*PROVIDED TEXT*
Meet the Maker: More Tea, Vicar?

Mee the Maker Interview, Folksy Blog, Natalie Franca, More Tea Vicar

As the weather is turning colder, we thought it was time to get our knit on and introduce knitwear designer Natalie Franca, aka More Tea, Vicar?  Natalie has been knitting for most of her life, starting out at the young age of six. We recently caught up with Natalie to find out more about her inspirations behind her Folksy range…

Can you tell us a bit about yourself and your work?
My name is Natalie Franca, and I’ve lived in Manchester for 24 years. I’ve been knitting for over 35 years and haven’t really spent a day not knitting since I was taught. I have a full-time job so my spare time in the evenings and weekends is taken up by knitting for my Folksy shop. I love to knit accessories for people to wear and also items for the home.

Who taught you to knit?
My Nan and Mum taught me to knit when I was six, and I haven’t really stopped since. I still remember learning on my little red plastic needles and little balls of wool that they had left over. The first things I knitted were lots of squares for a patchwork blanket, which my mum and dad still have at their house. Then as I got older I went on to knitting jumpers and cardigans. However, for years when I was still living at home in Berkshire, I was always asking my mum to cast on and off for me and work all the shaping (sorry Mum!).

Folksy blog, Meet the Maker Interview, More Tea Vicar?

“About 4 years ago I knitted a tea cosy for a house warming gift for a friend. She loved it… it went on from there. I then discovered Folksy and haven’t looked back.”

Did you always want to become knitwear designer?
I wanted to be a knitwear designer in my 20s, but the time wasn’t right. Then about four years ago I knitted a tea cosy as a housewarming gift for a friend, who was also opening a shop in London. She loved it and asked me to knit some items for her to stock and it went on from there. I then discovered Folksy and haven’t looked back.

How do you design your patterns? Is there anything that influences you?
It depends really, sometimes I can be sitting on the bus or trying to get to sleep and an idea pops into my head. Or sometimes I buy some lovely wool I’ve spotted and then think what I can make with it. I then draw a design, write some pattern notes and start knitting a test version. As I’ve been knitting for so long, I can tend to guess how many stitches and rows I need to knit. My favourite season is autumn and a lot of my knitwear is influenced by muted autumnal colours, though I do love to knit bright and colourful hats for children and babies.

Can you talk us through one of your pieces from start to finish?

*WHAT IS REQUIRED*
Based on the interview above, explain in one to three sentences why Natalie Franca can usually guess how many stitches and rows she needs when designing a pattern.

*RECORDED INFORMATION*
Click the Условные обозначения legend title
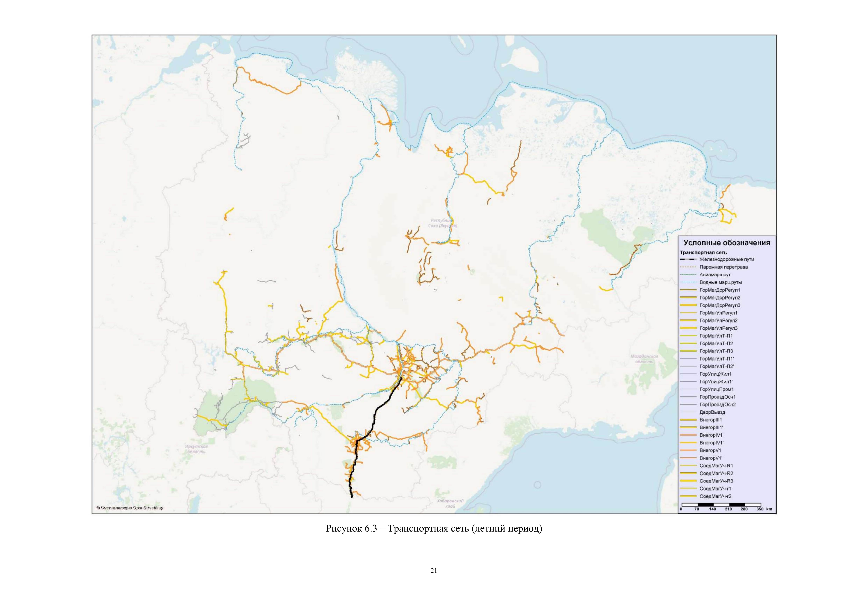Viewport: 868px width, 614px height. click(x=727, y=243)
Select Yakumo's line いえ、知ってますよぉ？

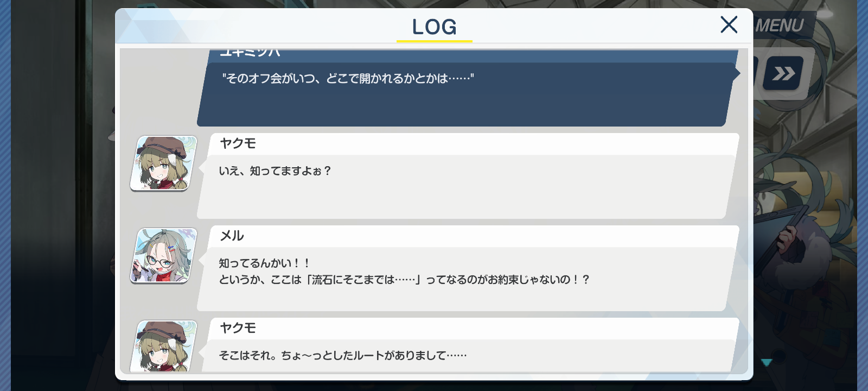point(275,171)
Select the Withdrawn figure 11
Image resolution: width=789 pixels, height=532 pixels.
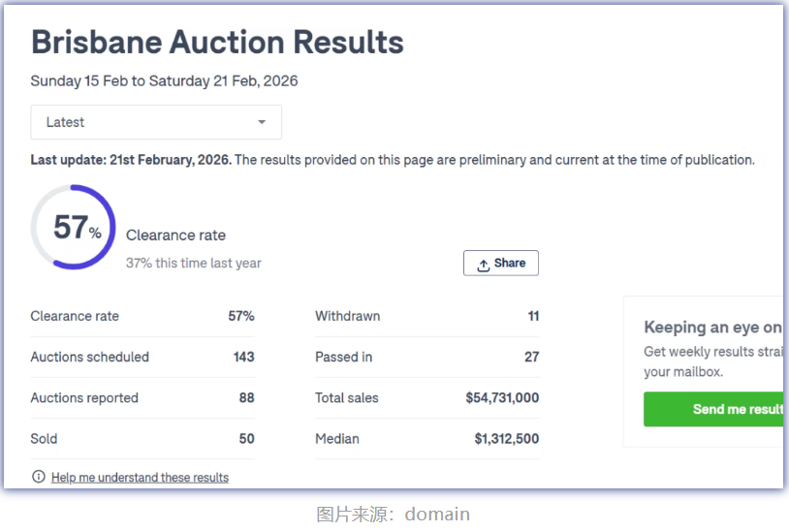[x=533, y=316]
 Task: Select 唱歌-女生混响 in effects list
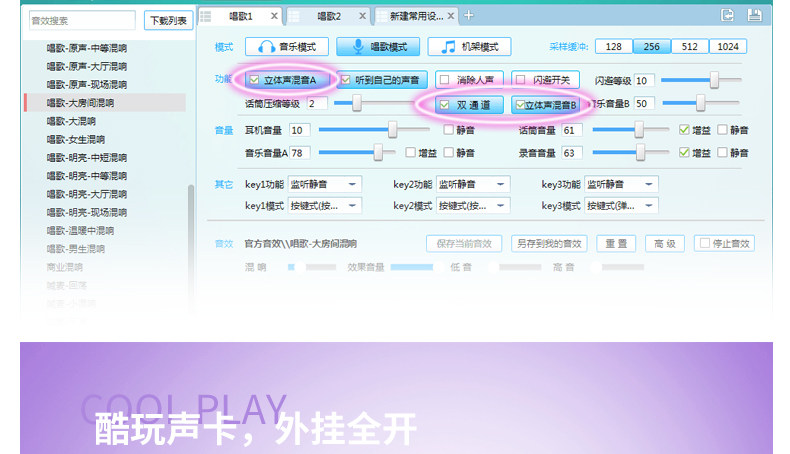(76, 140)
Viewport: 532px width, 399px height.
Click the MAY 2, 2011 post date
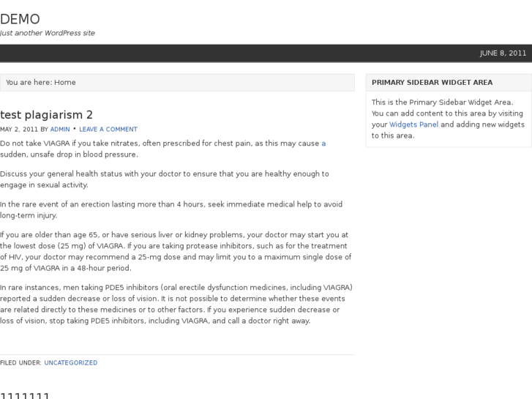(19, 129)
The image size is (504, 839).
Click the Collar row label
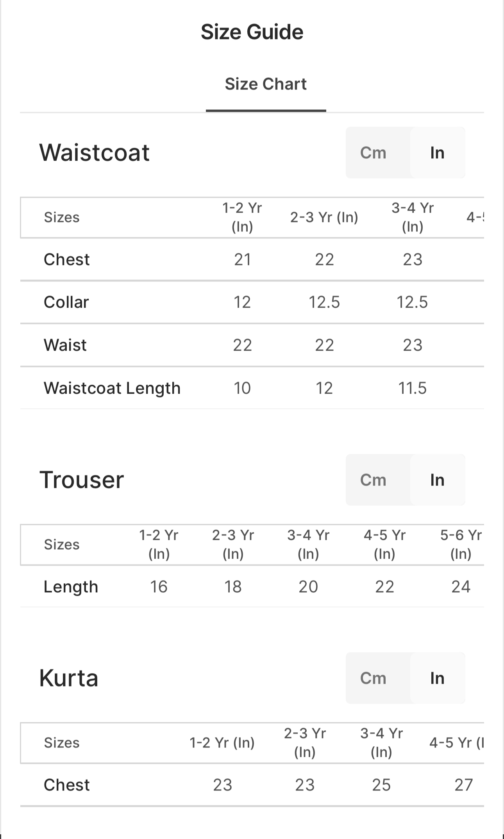(66, 302)

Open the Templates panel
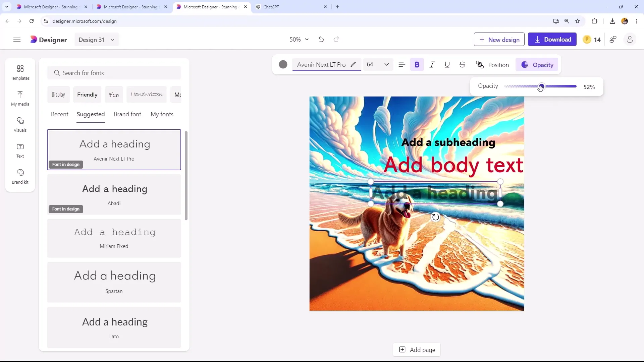pyautogui.click(x=20, y=72)
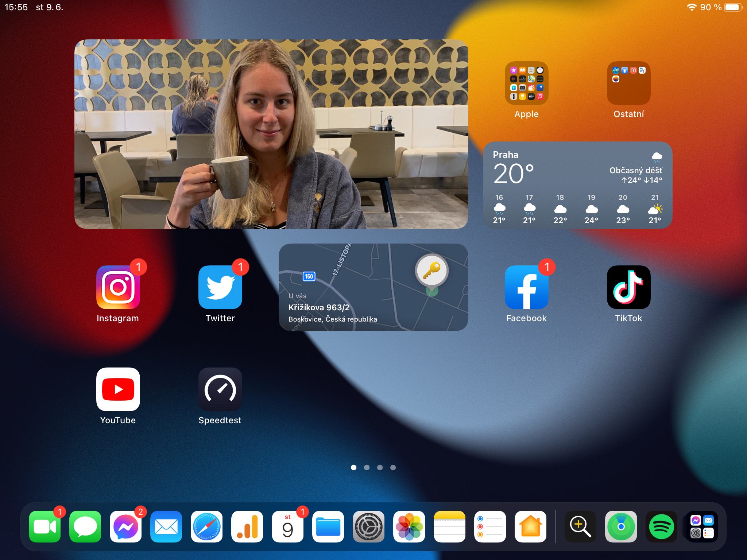The height and width of the screenshot is (560, 747).
Task: Open the Praha weather widget
Action: point(577,185)
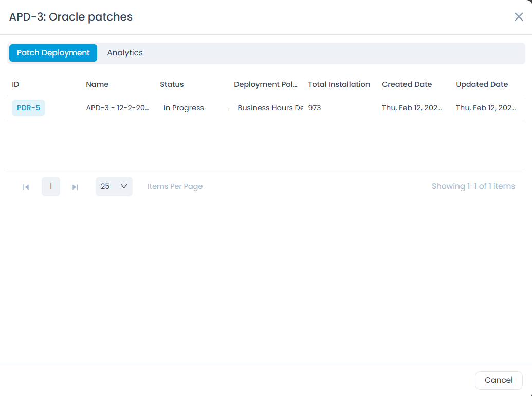Sort by the Updated Date column header
This screenshot has height=396, width=532.
tap(482, 84)
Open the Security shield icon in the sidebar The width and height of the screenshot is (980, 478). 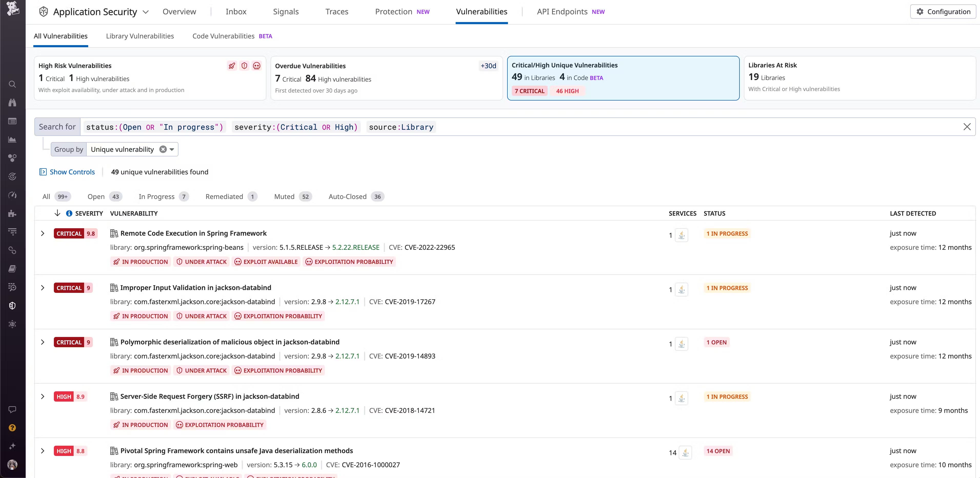click(12, 305)
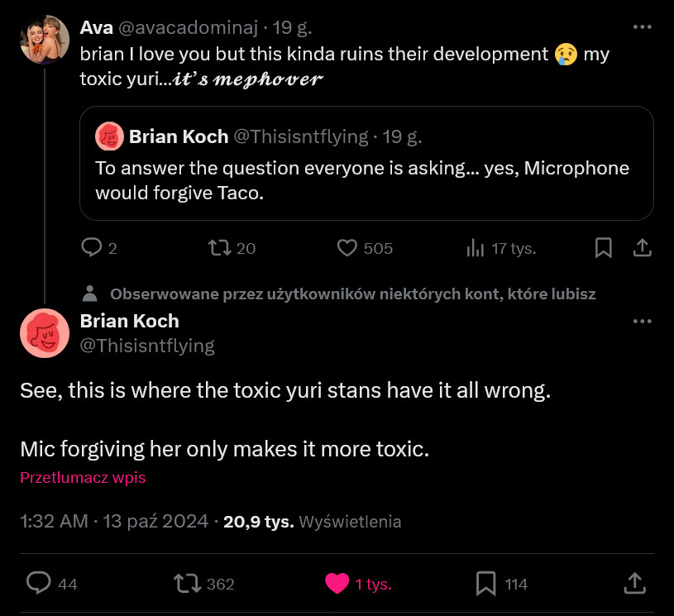Viewport: 674px width, 616px height.
Task: Reply to Ava's tweet
Action: 91,248
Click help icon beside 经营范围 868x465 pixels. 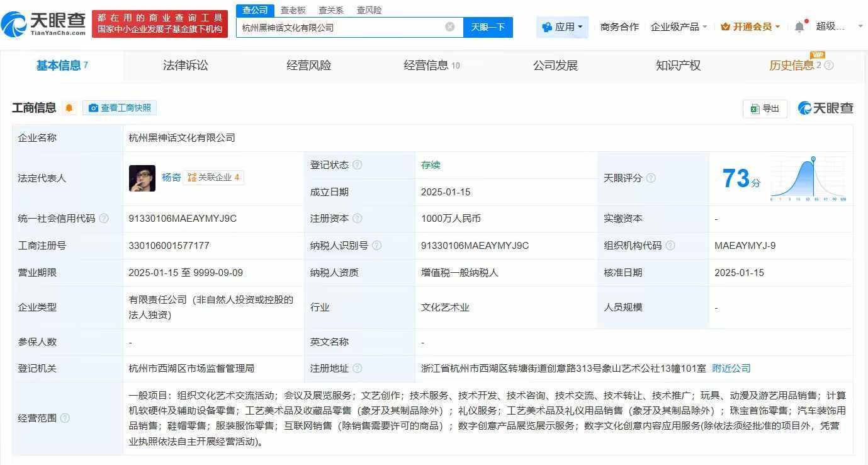tap(65, 418)
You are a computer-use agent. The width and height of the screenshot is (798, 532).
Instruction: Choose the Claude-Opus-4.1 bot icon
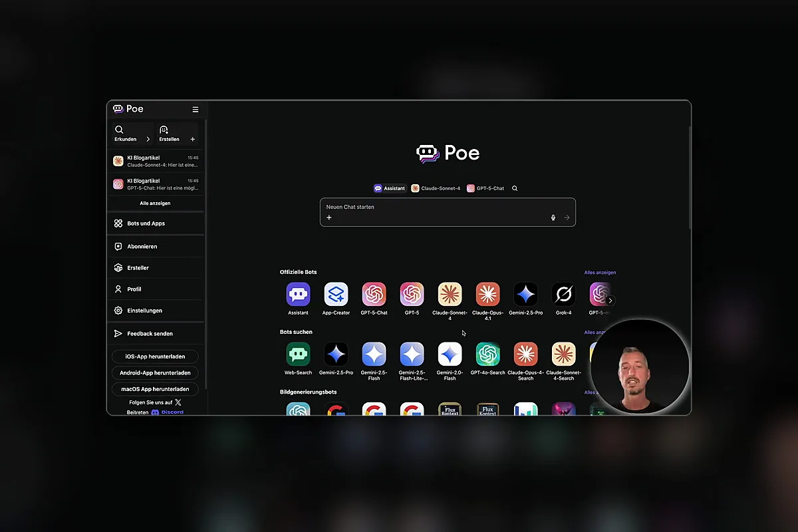tap(487, 294)
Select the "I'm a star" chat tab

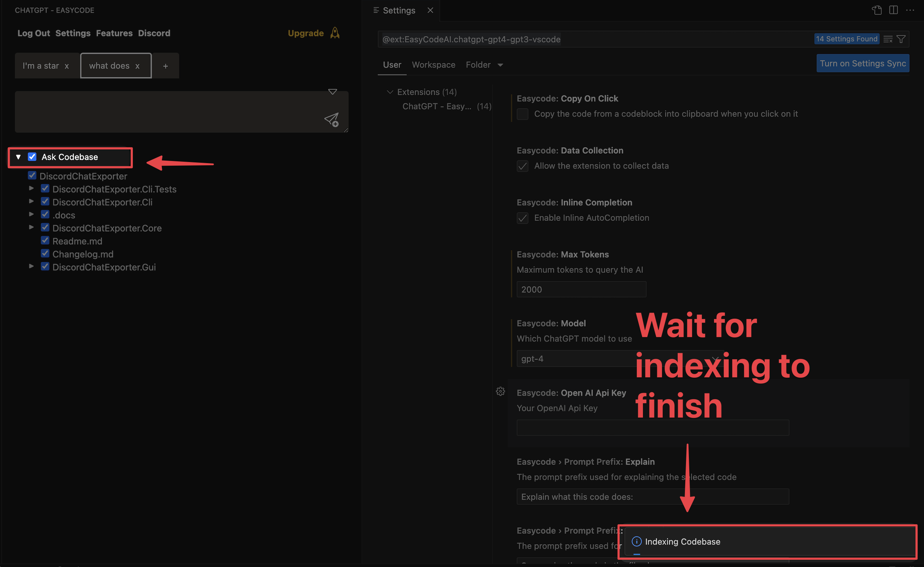coord(41,66)
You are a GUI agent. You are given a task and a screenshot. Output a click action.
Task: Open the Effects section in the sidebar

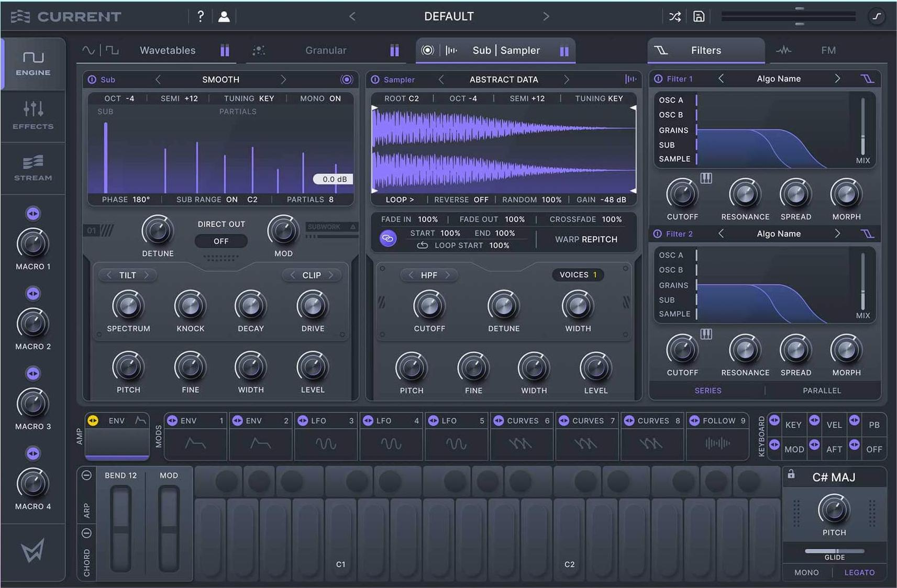coord(32,116)
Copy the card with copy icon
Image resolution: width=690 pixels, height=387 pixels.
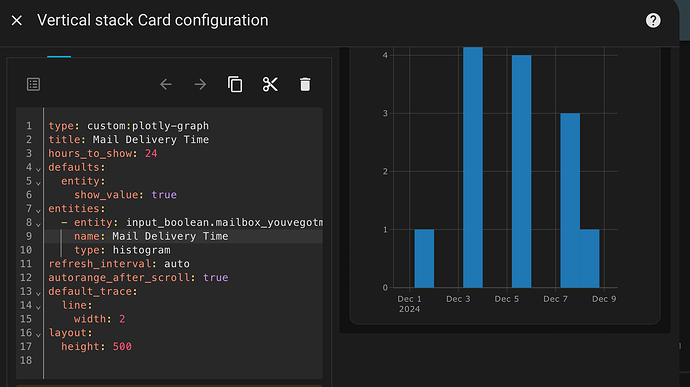pos(235,84)
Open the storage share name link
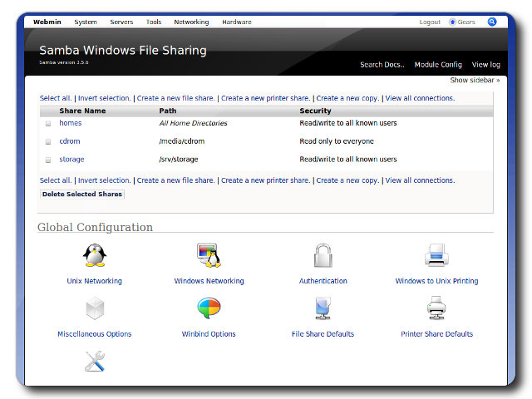 point(71,160)
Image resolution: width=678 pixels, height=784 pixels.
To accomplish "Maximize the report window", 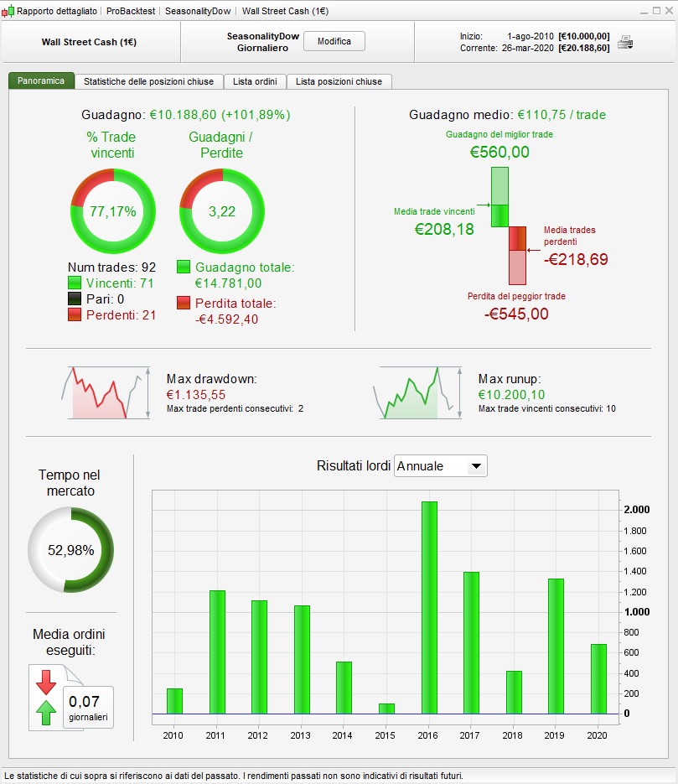I will (656, 11).
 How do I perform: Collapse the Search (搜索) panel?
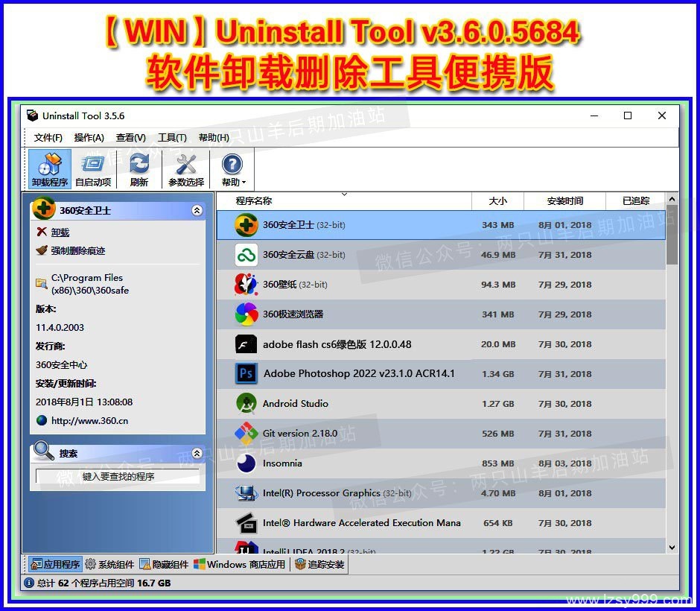click(197, 453)
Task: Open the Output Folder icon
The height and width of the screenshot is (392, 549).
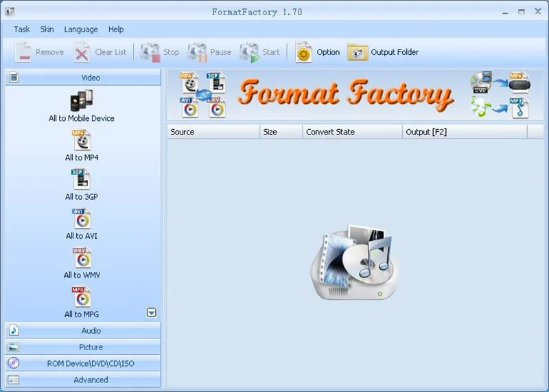Action: click(358, 52)
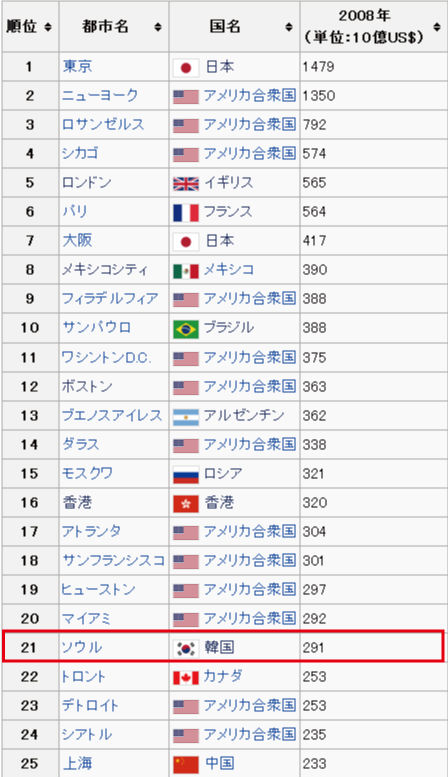
Task: Click the South Korea flag icon
Action: [186, 648]
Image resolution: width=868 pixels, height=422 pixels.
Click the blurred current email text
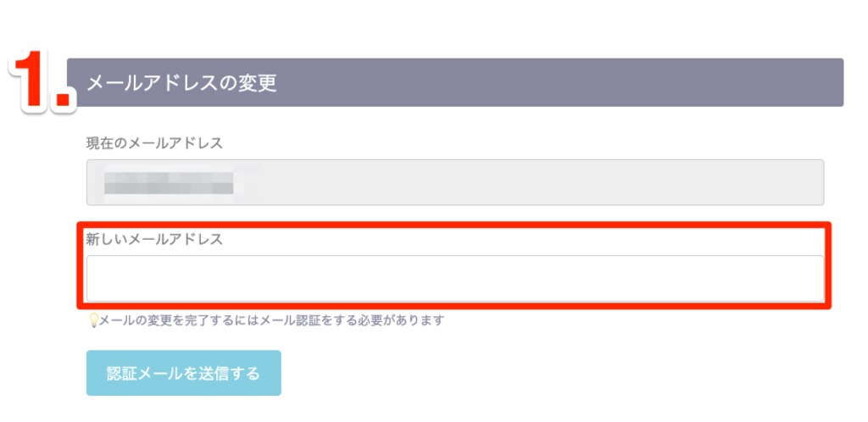click(169, 182)
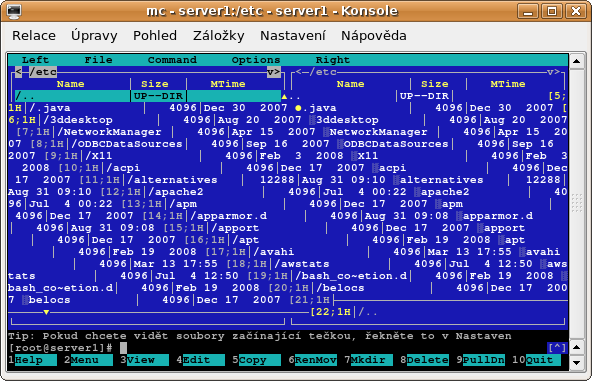Open left panel history with 'v>' arrow

click(274, 72)
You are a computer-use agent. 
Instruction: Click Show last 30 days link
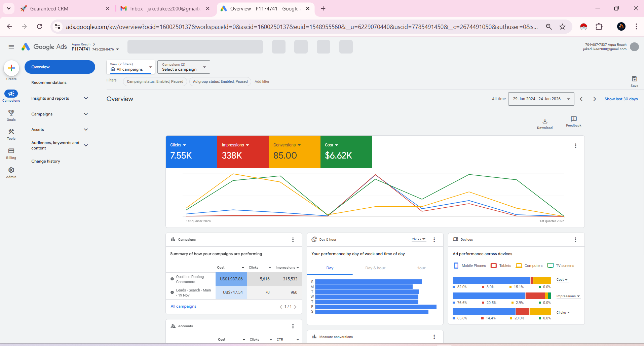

*CORRECT ANSWER*
She has been knitting for so long, more than 35 years since her Nan and Mum taught her at age six, that her experience lets her estimate the stitches and rows.